Automatically Visualize any dataset, any size with a single line of code. Created by Ram Seshadri. Collaborators Welcome. Permission Granted upon Request.

Overview

AutoViz

banner

Pepy Downloads Pepy Downloads per week Pepy Downloads per month standard-readme compliant Python Versions PyPI Version PyPI License

Automatically Visualize any dataset, any size with a single line of code.

AutoViz performs automatic visualization of any dataset with one line. Give any input file (CSV, txt or json) and AutoViz will visualize it.

Table of Contents

Install

Prerequsites

To clone AutoViz, it's better to create a new environment, and install the required dependencies:

To install from PyPi:

conda create -n <your_env_name> python=3.7 anaconda
conda activate <your_env_name> # ON WINDOWS: `source activate <your_env_name>`
pip install autoviz

To install from source:

cd <AutoViz_Destination>
git clone [email protected]:AutoViML/AutoViz.git
# or download and unzip https://github.com/AutoViML/AutoViz/archive/master.zip
conda create -n <your_env_name> python=3.7 anaconda
conda activate <your_env_name> # ON WINDOWS: `source activate <your_env_name>`
cd AutoViz
pip install -r requirements.txt

Usage

Read this Medium article to know how to use AutoViz.

In the AutoViz directory, open a Jupyter Notebook and use this line to instantiate the library

from autoviz.AutoViz_Class import AutoViz_Class

AV = AutoViz_Class()

Load a dataset (any CSV or text file) into a Pandas dataframe or give the name of the path and filename you want to visualize. If you don't have a filename, you can simply assign the filename argument "" (empty string).

Call AutoViz using the filename (or dataframe) along with the separator and the name of the target variable in the input. AutoViz will do the rest. You will see charts and plots on your screen.

filename = ""
sep = ","
dft = AV.AutoViz(
    filename,
    sep=",",
    depVar="",
    dfte=None,
    header=0,
    verbose=0,
    lowess=False,
    chart_format="svg",
    max_rows_analyzed=150000,
    max_cols_analyzed=30,
)

AV.AutoViz is the main plotting function in AV.

Notes:

  • AutoViz will visualize any sized file using a statistically valid sample.
  • COMMA is assumed as default separator in file. But you can change it.
  • Assumes first row as header in file but you can change it.
  • verbose option
    • if 0, display minimal information but displays charts on your notebook
    • if 1, print extra information on the notebook and also display charts
    • if 2, will not display any charts, it will simply save them in your local machine under AutoViz_Plots directory

API

Arguments

  • filename - Make sure that you give filename as empty string ("") if there is no filename associated with this data and you want to use a dataframe, then use dfte to give the name of the dataframe.
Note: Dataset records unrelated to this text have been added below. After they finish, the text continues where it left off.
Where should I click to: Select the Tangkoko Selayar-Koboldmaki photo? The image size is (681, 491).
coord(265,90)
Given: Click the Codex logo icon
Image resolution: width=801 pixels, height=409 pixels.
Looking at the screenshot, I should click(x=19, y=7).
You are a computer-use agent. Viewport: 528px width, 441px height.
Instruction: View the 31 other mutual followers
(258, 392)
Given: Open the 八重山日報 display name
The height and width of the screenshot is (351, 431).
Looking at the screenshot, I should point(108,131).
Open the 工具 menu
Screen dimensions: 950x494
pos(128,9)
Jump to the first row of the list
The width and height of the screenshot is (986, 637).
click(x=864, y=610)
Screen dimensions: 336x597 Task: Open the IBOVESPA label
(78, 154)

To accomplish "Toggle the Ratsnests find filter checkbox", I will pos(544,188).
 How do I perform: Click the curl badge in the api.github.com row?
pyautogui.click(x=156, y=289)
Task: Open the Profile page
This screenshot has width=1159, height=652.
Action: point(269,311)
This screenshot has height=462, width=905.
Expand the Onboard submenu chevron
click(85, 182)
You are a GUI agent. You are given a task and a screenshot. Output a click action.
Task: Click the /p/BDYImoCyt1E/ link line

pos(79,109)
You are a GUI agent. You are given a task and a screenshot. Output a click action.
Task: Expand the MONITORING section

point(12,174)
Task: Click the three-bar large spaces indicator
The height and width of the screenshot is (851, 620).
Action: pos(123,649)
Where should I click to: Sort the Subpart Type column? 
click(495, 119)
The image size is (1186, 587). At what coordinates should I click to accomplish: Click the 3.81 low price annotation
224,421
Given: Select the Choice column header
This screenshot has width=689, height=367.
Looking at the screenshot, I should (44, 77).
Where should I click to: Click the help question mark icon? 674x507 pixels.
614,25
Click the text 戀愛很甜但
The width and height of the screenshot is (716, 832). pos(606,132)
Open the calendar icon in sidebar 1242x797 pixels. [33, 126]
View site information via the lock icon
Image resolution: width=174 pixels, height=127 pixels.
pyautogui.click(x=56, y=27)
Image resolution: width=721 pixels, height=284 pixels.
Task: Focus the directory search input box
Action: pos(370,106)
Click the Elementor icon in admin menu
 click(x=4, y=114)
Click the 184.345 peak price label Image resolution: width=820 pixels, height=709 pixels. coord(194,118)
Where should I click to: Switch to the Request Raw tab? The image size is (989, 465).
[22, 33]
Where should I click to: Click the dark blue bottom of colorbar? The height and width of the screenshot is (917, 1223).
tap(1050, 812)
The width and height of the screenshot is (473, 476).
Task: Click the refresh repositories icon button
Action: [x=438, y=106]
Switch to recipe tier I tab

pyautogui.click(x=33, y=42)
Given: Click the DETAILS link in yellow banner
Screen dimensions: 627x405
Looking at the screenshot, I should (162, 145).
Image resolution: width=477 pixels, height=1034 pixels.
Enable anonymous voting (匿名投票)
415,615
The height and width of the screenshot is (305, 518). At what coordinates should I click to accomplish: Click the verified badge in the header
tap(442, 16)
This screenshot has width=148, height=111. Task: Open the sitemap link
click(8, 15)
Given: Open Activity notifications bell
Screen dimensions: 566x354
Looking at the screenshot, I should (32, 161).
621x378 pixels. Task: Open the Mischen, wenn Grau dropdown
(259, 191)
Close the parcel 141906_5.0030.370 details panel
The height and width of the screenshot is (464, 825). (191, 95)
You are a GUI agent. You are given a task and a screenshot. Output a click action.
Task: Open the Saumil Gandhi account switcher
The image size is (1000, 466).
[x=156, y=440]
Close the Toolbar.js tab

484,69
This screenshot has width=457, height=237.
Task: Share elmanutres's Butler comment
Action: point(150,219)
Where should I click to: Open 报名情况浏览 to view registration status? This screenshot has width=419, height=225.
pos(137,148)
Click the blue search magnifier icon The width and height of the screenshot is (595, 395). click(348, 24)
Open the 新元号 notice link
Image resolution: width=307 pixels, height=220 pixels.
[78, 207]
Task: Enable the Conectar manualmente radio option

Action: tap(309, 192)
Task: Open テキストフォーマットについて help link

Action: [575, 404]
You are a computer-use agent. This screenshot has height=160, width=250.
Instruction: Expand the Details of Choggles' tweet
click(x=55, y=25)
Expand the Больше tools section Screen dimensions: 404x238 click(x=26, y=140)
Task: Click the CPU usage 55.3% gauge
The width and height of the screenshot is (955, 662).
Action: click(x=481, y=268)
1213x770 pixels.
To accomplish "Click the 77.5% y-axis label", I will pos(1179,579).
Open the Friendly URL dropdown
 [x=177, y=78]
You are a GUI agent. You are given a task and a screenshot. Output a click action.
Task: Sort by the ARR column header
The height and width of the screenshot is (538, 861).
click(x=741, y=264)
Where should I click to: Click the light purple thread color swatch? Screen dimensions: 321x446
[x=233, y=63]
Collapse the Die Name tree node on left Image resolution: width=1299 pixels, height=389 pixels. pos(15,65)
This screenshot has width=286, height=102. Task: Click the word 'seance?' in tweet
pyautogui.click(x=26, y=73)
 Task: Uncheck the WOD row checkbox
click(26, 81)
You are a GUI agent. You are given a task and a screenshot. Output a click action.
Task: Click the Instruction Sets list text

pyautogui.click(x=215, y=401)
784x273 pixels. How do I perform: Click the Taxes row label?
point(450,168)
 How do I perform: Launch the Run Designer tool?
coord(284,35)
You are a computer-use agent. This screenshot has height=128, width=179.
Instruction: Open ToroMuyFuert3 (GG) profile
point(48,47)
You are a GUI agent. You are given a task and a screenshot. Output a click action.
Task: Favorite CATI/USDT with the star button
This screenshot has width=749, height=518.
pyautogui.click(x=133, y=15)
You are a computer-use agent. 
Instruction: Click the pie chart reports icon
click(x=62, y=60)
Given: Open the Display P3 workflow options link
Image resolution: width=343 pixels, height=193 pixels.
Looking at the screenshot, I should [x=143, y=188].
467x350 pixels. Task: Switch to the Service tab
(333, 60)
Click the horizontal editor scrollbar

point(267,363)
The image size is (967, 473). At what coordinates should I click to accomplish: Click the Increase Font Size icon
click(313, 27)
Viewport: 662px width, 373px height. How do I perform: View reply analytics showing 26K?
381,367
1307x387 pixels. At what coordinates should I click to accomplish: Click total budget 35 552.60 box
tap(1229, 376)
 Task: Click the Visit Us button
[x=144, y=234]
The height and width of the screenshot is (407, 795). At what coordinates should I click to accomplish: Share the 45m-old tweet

Otherwise, fill in the file name and leave dfte as empty string. Only one of these two is needed to load the data set.
  • sep - this is the separator in the file. It can be comma, semi-colon or tab or any value that you see in your file that separates each column.
  • depVar - target variable in your dataset. You can leave it as empty string if you don't have a target variable in your data.
  • dfte - this is the input dataframe in case you want to load a pandas dataframe to plot charts. In that case, leave filename as an empty string.
  • header - the row number of the header row in your file. If it is the first row, then this must be zero.
  • verbose - it has 3 acceptable values: 0, 1 or 2. With zero, you get all charts but limited info. With 1 you get all charts and more info. With 2, you will not see any charts but they will be quietly generated and save in your local current directory under the AutoViz_Plots directory which will be created. Make sure you delete this folder periodically, otherwise, you will have lots of charts saved here if you used verbose=2 option a lot.
  • lowess - this option is very nice for small datasets where you can see regression lines for each pair of continuous variable against the target variable. Don't use this for large data sets (that is over 100,000 rows)
  • chart_format - this can be SVG, PNG or JPG. You will get charts generated and saved in this format if you used verbose=2 option. Very useful for generating charts and using them later.
  • max_rows_analyzed - limits the max number of rows that is used to display charts. If you have a very large data set with millions of rows, then use this option to limit the amount of time it takes to generate charts. We will take a statistically valid sample.
  • max_cols_analyzed - limits the number of continuous vars that can be analyzed

Maintainers

Contributing

See the contributing file!

PRs accepted.

License

Apache License, Version 2.0

DISCLAIMER

This project is not an official Google project. It is not supported by Google and Google specifically disclaims all warranties as to its quality, merchantability, or fitness for a particular purpose.

Owner
AutoViz and Auto_ViML
Automated Machine Learning: Build Variant Interpretable Machine Learning models. Project Created by Ram Seshadri.
AutoViz and Auto_ViML
Material for dataviz course at university of Bordeaux

Material for dataviz course at university of Bordeaux

Nicolas P. Rougier 50 Jul 17, 2022
A curated list of awesome Dash (plotly) resources

Awesome Dash A curated list of awesome Dash (plotly) resources Dash is a productive Python framework for building web applications. Written on top of

Luke Singham 1.7k Dec 26, 2022
Simple python implementation with matplotlib to manually fit MIST isochrones to Gaia DR2 color-magnitude diagrams

Simple python implementation with matplotlib to manually fit MIST isochrones to Gaia DR2 color-magnitude diagrams

Karl Jaehnig 7 Oct 22, 2022
A napari plugin for visualising and interacting with electron cryotomograms.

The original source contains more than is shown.